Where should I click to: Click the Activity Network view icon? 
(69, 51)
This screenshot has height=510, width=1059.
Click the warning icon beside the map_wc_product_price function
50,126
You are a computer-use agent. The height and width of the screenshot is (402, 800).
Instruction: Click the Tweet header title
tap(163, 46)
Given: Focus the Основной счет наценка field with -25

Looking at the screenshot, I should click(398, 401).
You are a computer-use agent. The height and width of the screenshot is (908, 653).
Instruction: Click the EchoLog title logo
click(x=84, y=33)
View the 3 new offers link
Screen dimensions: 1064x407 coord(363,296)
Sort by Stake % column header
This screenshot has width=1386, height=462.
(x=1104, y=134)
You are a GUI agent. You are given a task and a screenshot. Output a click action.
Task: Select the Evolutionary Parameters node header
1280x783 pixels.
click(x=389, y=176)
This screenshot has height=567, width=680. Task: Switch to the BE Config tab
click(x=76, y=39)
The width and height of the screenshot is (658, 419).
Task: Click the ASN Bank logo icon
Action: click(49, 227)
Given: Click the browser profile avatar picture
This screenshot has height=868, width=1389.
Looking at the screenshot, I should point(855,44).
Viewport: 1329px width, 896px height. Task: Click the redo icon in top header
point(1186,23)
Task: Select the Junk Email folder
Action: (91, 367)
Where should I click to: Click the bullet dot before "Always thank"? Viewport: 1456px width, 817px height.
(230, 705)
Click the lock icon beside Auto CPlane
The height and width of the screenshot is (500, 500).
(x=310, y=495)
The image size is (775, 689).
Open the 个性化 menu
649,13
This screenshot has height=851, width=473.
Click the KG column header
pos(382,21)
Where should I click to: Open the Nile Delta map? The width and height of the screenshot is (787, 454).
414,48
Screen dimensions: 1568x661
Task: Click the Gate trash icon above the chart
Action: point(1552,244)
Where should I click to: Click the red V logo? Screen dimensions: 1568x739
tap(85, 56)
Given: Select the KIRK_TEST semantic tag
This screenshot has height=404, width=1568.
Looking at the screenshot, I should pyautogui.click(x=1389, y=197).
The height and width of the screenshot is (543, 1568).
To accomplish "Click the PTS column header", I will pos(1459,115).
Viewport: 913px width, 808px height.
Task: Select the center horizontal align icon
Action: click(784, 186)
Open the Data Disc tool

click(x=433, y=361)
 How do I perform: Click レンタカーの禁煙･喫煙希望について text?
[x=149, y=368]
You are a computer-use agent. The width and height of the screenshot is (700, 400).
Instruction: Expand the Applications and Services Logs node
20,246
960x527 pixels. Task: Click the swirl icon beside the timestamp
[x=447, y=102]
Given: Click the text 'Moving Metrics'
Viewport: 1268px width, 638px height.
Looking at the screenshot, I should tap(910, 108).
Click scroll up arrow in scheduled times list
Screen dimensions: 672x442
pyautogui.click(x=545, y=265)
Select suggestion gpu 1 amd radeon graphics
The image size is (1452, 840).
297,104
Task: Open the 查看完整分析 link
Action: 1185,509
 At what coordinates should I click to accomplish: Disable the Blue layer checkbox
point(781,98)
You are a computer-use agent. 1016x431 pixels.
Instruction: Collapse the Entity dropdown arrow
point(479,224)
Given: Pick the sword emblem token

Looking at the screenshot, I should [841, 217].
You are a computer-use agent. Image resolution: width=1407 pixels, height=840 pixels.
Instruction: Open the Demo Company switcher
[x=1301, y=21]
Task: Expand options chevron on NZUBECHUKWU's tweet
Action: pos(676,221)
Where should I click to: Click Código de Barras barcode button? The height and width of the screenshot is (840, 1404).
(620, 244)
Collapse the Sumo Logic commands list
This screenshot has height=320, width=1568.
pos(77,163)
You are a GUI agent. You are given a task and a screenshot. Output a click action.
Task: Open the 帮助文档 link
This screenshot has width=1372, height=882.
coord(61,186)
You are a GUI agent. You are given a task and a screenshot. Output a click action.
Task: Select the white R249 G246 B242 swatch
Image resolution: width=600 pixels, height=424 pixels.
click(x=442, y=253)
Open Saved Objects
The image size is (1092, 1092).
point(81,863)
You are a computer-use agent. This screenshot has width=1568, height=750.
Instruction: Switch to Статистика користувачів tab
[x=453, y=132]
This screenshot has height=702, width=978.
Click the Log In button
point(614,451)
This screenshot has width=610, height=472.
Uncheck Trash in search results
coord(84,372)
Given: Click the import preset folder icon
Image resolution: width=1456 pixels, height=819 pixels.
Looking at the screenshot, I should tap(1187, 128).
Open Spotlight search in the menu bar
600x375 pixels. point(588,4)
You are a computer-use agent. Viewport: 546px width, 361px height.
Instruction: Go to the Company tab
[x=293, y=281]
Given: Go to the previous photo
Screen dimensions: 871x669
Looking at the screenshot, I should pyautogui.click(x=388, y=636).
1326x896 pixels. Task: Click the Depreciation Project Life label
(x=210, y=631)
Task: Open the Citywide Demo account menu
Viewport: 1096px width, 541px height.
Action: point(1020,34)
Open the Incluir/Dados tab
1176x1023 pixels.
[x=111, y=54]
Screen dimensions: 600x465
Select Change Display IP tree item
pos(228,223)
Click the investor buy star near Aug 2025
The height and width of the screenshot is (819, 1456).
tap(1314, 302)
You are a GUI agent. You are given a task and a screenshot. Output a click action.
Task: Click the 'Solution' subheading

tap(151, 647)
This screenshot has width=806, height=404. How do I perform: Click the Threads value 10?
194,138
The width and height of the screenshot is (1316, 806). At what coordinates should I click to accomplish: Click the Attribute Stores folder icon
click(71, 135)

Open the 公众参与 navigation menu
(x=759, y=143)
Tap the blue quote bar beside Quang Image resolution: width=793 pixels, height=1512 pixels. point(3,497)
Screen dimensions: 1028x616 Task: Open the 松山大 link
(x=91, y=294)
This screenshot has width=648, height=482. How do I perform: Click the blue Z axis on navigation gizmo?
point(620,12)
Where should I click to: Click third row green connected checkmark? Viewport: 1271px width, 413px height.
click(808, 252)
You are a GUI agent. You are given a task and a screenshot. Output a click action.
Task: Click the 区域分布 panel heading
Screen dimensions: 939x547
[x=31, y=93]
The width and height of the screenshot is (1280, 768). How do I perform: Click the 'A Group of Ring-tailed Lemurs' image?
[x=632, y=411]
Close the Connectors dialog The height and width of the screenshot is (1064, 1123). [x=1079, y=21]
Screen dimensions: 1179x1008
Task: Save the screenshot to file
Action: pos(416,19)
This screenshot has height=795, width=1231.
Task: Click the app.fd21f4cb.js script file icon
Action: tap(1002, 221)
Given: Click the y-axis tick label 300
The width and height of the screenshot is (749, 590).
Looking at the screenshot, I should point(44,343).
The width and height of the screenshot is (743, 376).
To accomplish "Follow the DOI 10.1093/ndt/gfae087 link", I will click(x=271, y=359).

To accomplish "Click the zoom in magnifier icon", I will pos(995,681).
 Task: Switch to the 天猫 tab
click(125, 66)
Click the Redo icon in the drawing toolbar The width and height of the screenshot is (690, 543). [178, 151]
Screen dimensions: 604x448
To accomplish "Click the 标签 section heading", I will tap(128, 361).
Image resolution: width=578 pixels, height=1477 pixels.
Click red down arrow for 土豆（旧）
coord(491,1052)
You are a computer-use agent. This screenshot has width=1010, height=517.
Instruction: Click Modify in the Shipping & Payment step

****************

__YOUR ASSIGNMENT__: Retype the entries word for word.

__OUTPUT FOR THIS EXERCISE__:
Where should I click to: Click the Activity Network view icon? 
(69, 51)
This screenshot has height=510, width=1059.
Click the warning icon beside the map_wc_product_price function
50,126
You are a computer-use agent. The height and width of the screenshot is (402, 800).
Instruction: Click the Tweet header title
tap(163, 46)
Given: Focus the Основной счет наценка field with -25

Looking at the screenshot, I should click(398, 401).
You are a computer-use agent. The height and width of the screenshot is (908, 653).
Instruction: Click the EchoLog title logo
click(x=84, y=33)
View the 3 new offers link
Screen dimensions: 1064x407 coord(363,296)
Sort by Stake % column header
This screenshot has width=1386, height=462.
(x=1104, y=134)
You are a GUI agent. You are given a task and a screenshot. Output a click action.
Task: Select the Evolutionary Parameters node header
1280x783 pixels.
click(x=389, y=176)
This screenshot has height=567, width=680. Task: Switch to the BE Config tab
click(x=76, y=39)
The width and height of the screenshot is (658, 419).
Task: Click the ASN Bank logo icon
Action: click(49, 227)
Given: Click the browser profile avatar picture
This screenshot has height=868, width=1389.
Looking at the screenshot, I should point(855,44).
Viewport: 1329px width, 896px height. Task: Click the redo icon in top header
point(1186,23)
Task: Select the Junk Email folder
Action: (91, 367)
Where should I click to: Click the bullet dot before "Always thank"? Viewport: 1456px width, 817px height.
(230, 705)
Click the lock icon beside Auto CPlane
The height and width of the screenshot is (500, 500).
(x=310, y=495)
The image size is (775, 689).
Open the 个性化 menu
649,13
This screenshot has height=851, width=473.
Click the KG column header
pos(382,21)
Where should I click to: Open the Nile Delta map? The width and height of the screenshot is (787, 454).
414,48
Screen dimensions: 1568x661
Task: Click the Gate trash icon above the chart
Action: point(1552,244)
Where should I click to: Click the red V logo? Screen dimensions: 1568x739
tap(85, 56)
Given: Select the KIRK_TEST semantic tag
This screenshot has height=404, width=1568.
Looking at the screenshot, I should pyautogui.click(x=1389, y=197).
The height and width of the screenshot is (543, 1568).
To accomplish "Click the PTS column header", I will pos(1459,115).
Viewport: 913px width, 808px height.
Task: Select the center horizontal align icon
Action: click(784, 186)
Open the Data Disc tool

click(x=433, y=361)
 How do I perform: Click レンタカーの禁煙･喫煙希望について text?
[x=149, y=368]
You are a computer-use agent. The width and height of the screenshot is (700, 400).
Instruction: Expand the Applications and Services Logs node
20,246
960x527 pixels. Task: Click the swirl icon beside the timestamp
[x=447, y=102]
Given: Click the text 'Moving Metrics'
Viewport: 1268px width, 638px height.
Looking at the screenshot, I should tap(910, 108).
Click scroll up arrow in scheduled times list
Screen dimensions: 672x442
pyautogui.click(x=545, y=265)
Select suggestion gpu 1 amd radeon graphics
The image size is (1452, 840).
297,104
Task: Open the 查看完整分析 link
Action: 1185,509
 At what coordinates should I click to accomplish: Disable the Blue layer checkbox
point(781,98)
You are a computer-use agent. 1016x431 pixels.
Instruction: Collapse the Entity dropdown arrow
point(479,224)
Given: Pick the sword emblem token

Looking at the screenshot, I should [841, 217].
You are a computer-use agent. Image resolution: width=1407 pixels, height=840 pixels.
Instruction: Open the Demo Company switcher
[x=1301, y=21]
Task: Expand options chevron on NZUBECHUKWU's tweet
Action: pos(676,221)
Where should I click to: Click Código de Barras barcode button? The height and width of the screenshot is (840, 1404).
(620, 244)
Collapse the Sumo Logic commands list
This screenshot has height=320, width=1568.
pos(77,163)
You are a GUI agent. You are given a task and a screenshot. Output a click action.
Task: Open the 帮助文档 link
This screenshot has width=1372, height=882.
coord(61,186)
You are a GUI agent. You are given a task and a screenshot. Output a click action.
Task: Select the white R249 G246 B242 swatch
Image resolution: width=600 pixels, height=424 pixels.
click(x=442, y=253)
Open Saved Objects
The image size is (1092, 1092).
point(81,863)
You are a computer-use agent. This screenshot has width=1568, height=750.
Instruction: Switch to Статистика користувачів tab
[x=453, y=132]
This screenshot has height=702, width=978.
Click the Log In button
point(614,451)
This screenshot has width=610, height=472.
Uncheck Trash in search results
coord(84,372)
Given: Click the import preset folder icon
Image resolution: width=1456 pixels, height=819 pixels.
Looking at the screenshot, I should tap(1187, 128).
Open Spotlight search in the menu bar
600x375 pixels. point(588,4)
You are a computer-use agent. Viewport: 546px width, 361px height.
Instruction: Go to the Company tab
[x=293, y=281]
Given: Go to the previous photo
Screen dimensions: 871x669
Looking at the screenshot, I should pyautogui.click(x=388, y=636).
1326x896 pixels. Task: Click the Depreciation Project Life label
(x=210, y=631)
Task: Open the Citywide Demo account menu
Viewport: 1096px width, 541px height.
Action: point(1020,34)
Open the Incluir/Dados tab
1176x1023 pixels.
[x=111, y=54]
Screen dimensions: 600x465
Select Change Display IP tree item
pos(228,223)
Click the investor buy star near Aug 2025
The height and width of the screenshot is (819, 1456).
tap(1314, 302)
You are a GUI agent. You are given a task and a screenshot. Output a click action.
Task: Click the 'Solution' subheading

tap(151, 647)
This screenshot has width=806, height=404. How do I perform: Click the Threads value 10?
194,138
The width and height of the screenshot is (1316, 806). At what coordinates should I click to accomplish: Click the Attribute Stores folder icon
click(71, 135)

Open the 公众参与 navigation menu
(x=759, y=143)
Tap the blue quote bar beside Quang Image resolution: width=793 pixels, height=1512 pixels. point(3,497)
Screen dimensions: 1028x616 Task: Open the 松山大 link
(x=91, y=294)
This screenshot has width=648, height=482. How do I perform: Click the blue Z axis on navigation gizmo?
point(620,12)
Where should I click to: Click third row green connected checkmark? Viewport: 1271px width, 413px height.
click(808, 252)
You are a GUI agent. You are given a task and a screenshot. Output a click action.
Task: Click the 区域分布 panel heading
Screen dimensions: 939x547
[x=31, y=93]
The width and height of the screenshot is (1280, 768). How do I perform: Click the 'A Group of Ring-tailed Lemurs' image?
[x=632, y=411]
Close the Connectors dialog The height and width of the screenshot is (1064, 1123). [x=1079, y=21]
Screen dimensions: 1179x1008
Task: Save the screenshot to file
Action: pos(416,19)
This screenshot has height=795, width=1231.
Task: Click the app.fd21f4cb.js script file icon
Action: tap(1002, 221)
Given: Click the y-axis tick label 300
The width and height of the screenshot is (749, 590).
Looking at the screenshot, I should point(44,343).
The width and height of the screenshot is (743, 376).
To accomplish "Follow the DOI 10.1093/ndt/gfae087 link", I will click(x=271, y=359).

To accomplish "Click the zoom in magnifier icon", I will pos(995,681).
 Task: Switch to the 天猫 tab
click(125, 66)
Click the Redo icon in the drawing toolbar The width and height of the screenshot is (690, 543). [178, 151]
Screen dimensions: 604x448
To accomplish "Click the 标签 section heading", I will tap(128, 361).
Image resolution: width=578 pixels, height=1477 pixels.
Click red down arrow for 土豆（旧）
coord(491,1052)
You are a computer-use agent. This screenshot has width=1010, height=517.
Instruction: Click Modify in the Shipping & Payment step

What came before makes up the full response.